#### [Work order]
Starting at the line that contains "Viewport: 1400px width, 868px height.", quote every line through the end of the entries, word for word, skipping the pictures.

#### [Records drawn from a dataset]
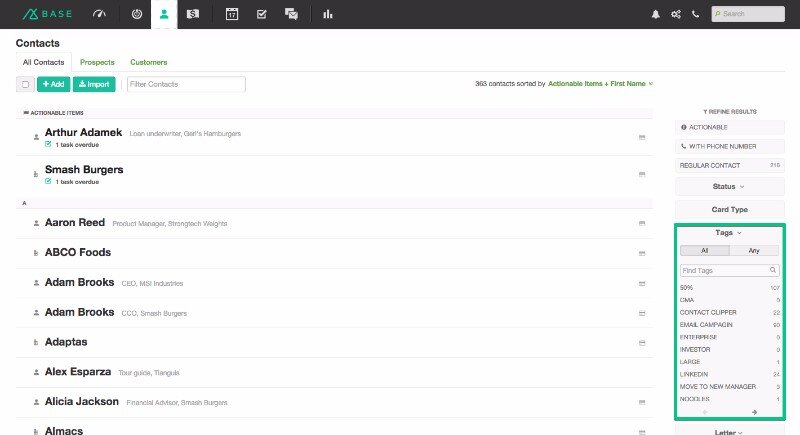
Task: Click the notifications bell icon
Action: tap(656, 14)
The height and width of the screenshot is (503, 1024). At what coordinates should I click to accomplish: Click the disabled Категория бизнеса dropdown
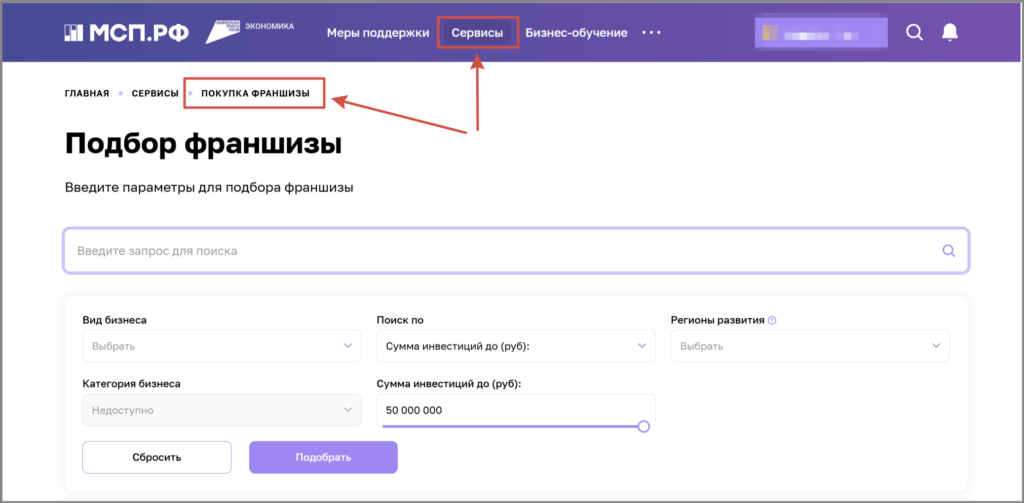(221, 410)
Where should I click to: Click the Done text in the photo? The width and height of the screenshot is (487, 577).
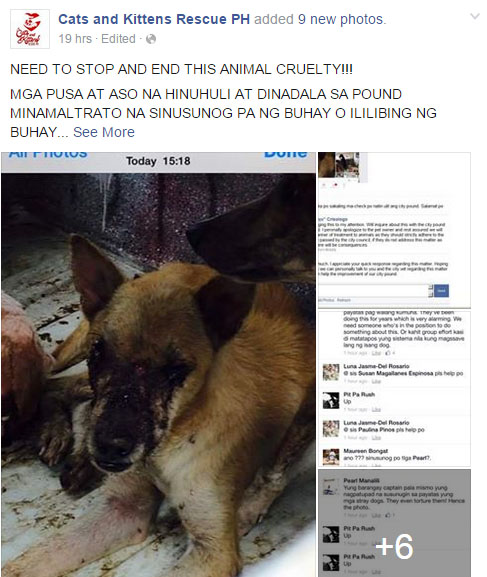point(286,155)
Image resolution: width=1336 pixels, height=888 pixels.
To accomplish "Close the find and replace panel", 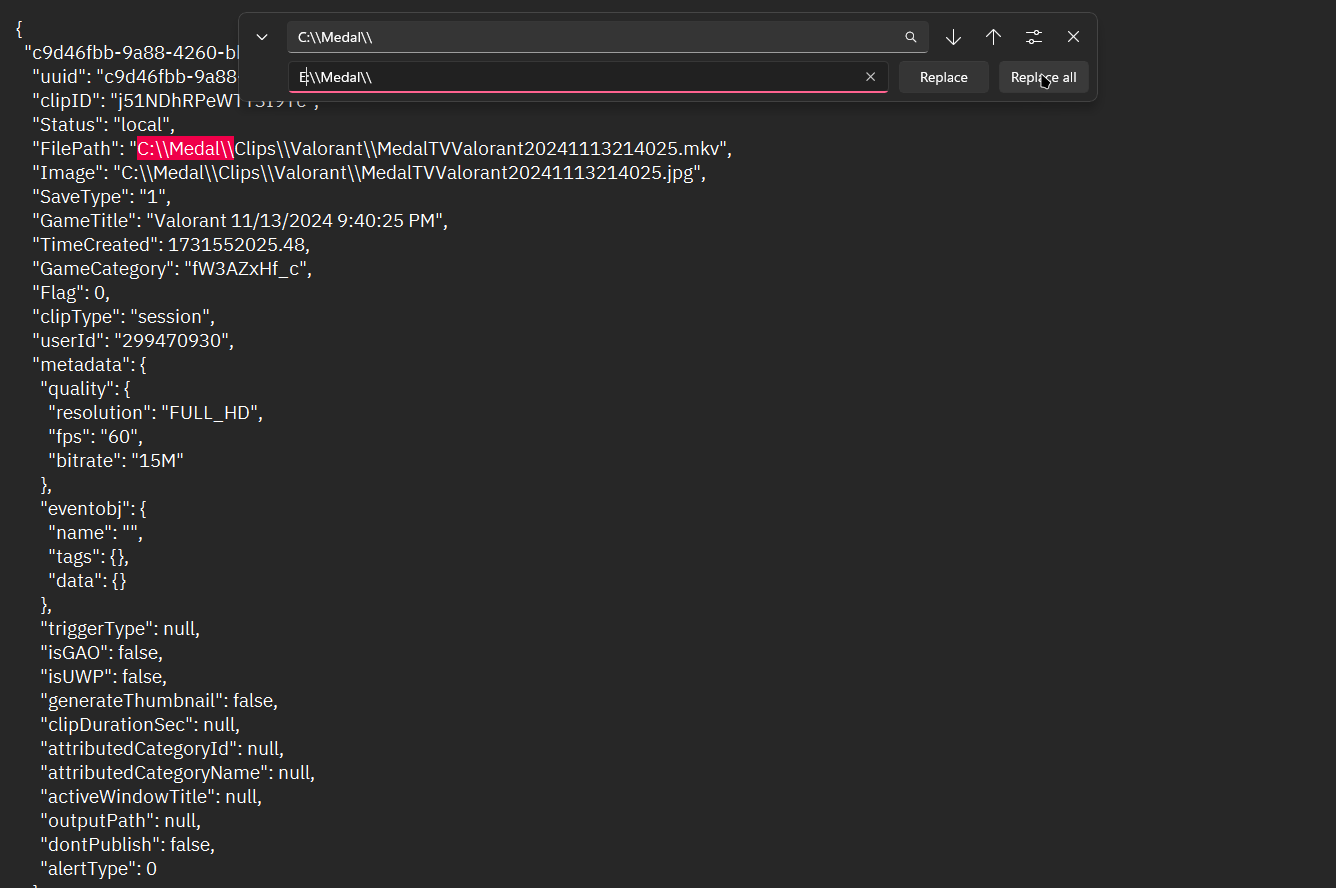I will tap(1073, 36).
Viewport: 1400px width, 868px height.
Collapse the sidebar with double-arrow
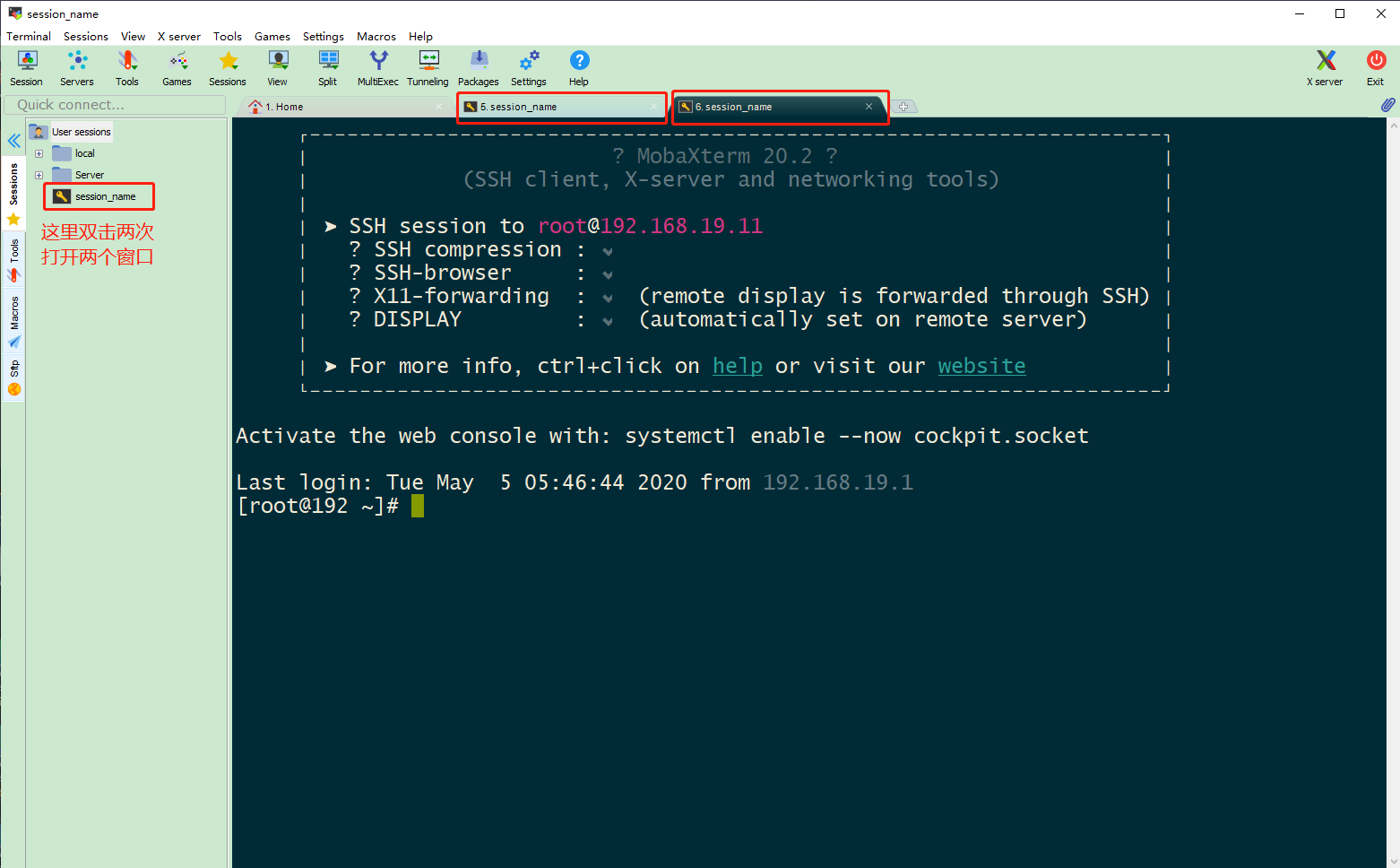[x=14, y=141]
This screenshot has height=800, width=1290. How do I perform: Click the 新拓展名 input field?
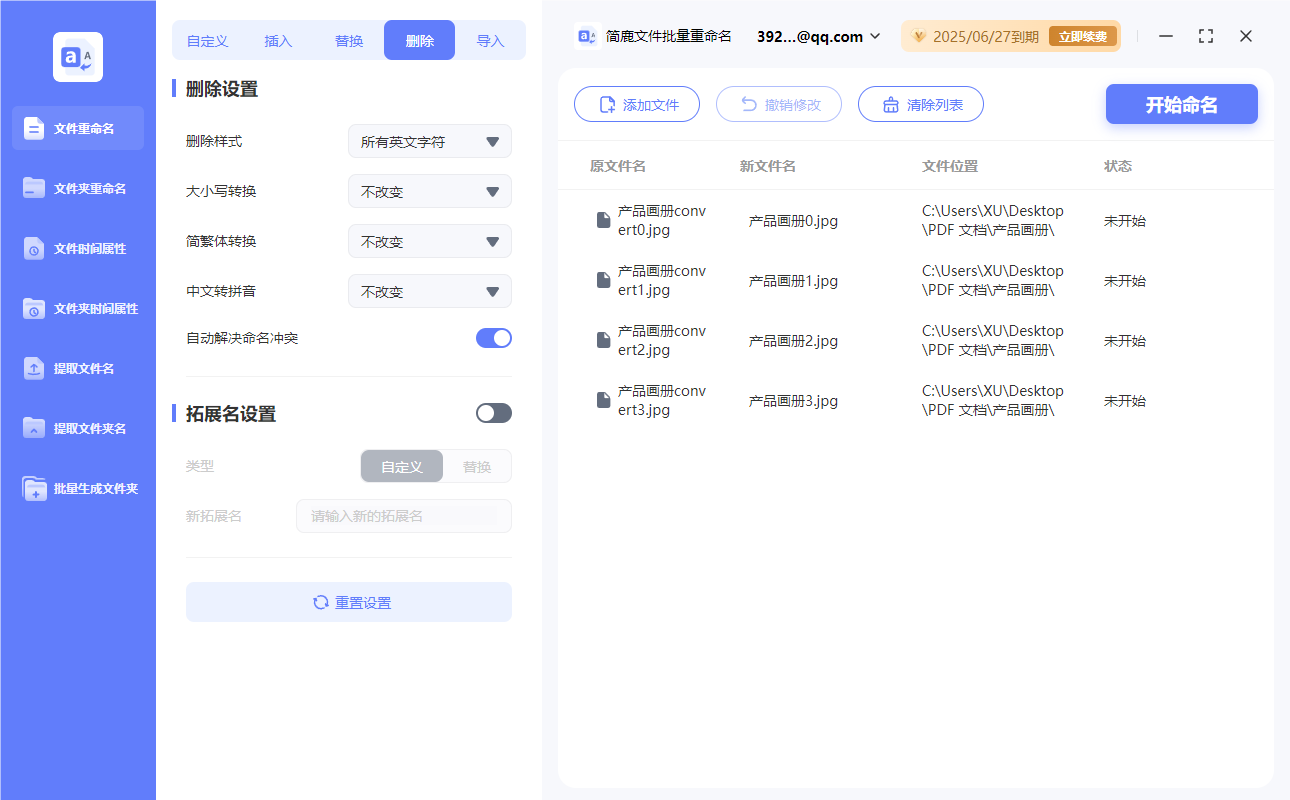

#### [Result for this exercise]
Viewport: 1400px width, 868px height.
Collapse the sidebar with double-arrow
[x=14, y=141]
This screenshot has height=800, width=1290. How do I perform: Click the 新拓展名 input field?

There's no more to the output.